Navigating this sea of toxic masculinity, Miller manages to convey many traits that fit the mould — Boy can be arrogant, reckless, careless with other people's feelings, moody, unwilling to express what's simmering within and combative — and also show his character's pain, conflict, yearning and vulnerability. It's a stellar performance, as well as a difficult one; the best work of the young actor's career so far, it's also likely to keep the Pan, Better Watch Out and Jasper Jones star in weightier roles moving forward. There isn't a weak link among the cast, though, but the film's standout moments all come when Miller is in front of the lens. A particular sense of power emanates in his scenes with Isaacs, and therefore with the man that Boy has been devastatingly hurt by and yet still finds himself drawn to. The two actors both played the same person but at varying ages in the vastly dissimilar Red Dog: True Blue, but now they play different points on a spectrum that neither wants Boy to slide down.

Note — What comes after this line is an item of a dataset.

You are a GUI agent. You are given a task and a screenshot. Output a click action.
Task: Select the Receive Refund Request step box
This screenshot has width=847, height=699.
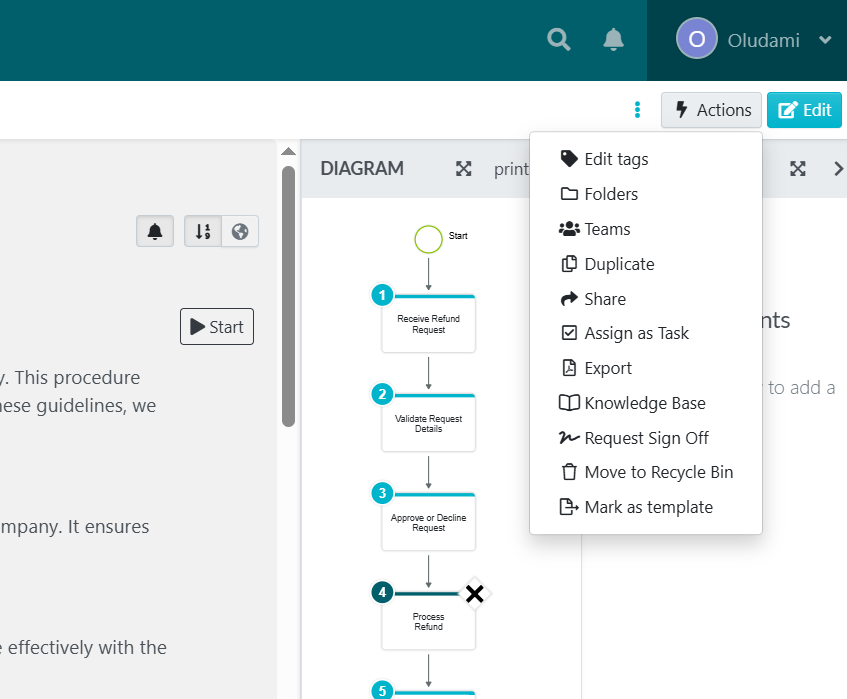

Contrasting the rigours of seeking perfection with the toll it takes, Streamline submerges itself in its lead character's journey visually as well. This is a melancholy movie in tone and appearance, with hues of blue hovering in frame after frame. Those shades often emanate from the water, obviously, given that it has such a pivotal part in Boy's days and dramas — but when they continue to pop up elsewhere, they also exude the sorrow of a teen who realises he doesn't know how to either keep or to stop doing what he's doing. Cinematographer Michael Latham shot the aforementioned Buoyancy, too, and gave The Assistant, Island of the Hungry Ghosts, Strange Colours and Casting JonBenet their exacting, evocative and also piercing looks, with his efforts here continuing the trend. Indeed, watching Streamline feels like plummeting into a brooding well not only emotionally, thematically and narratively, but aesthetically. Sometimes chasing a dream is like that, too, as this excellent Aussie drama also recognises.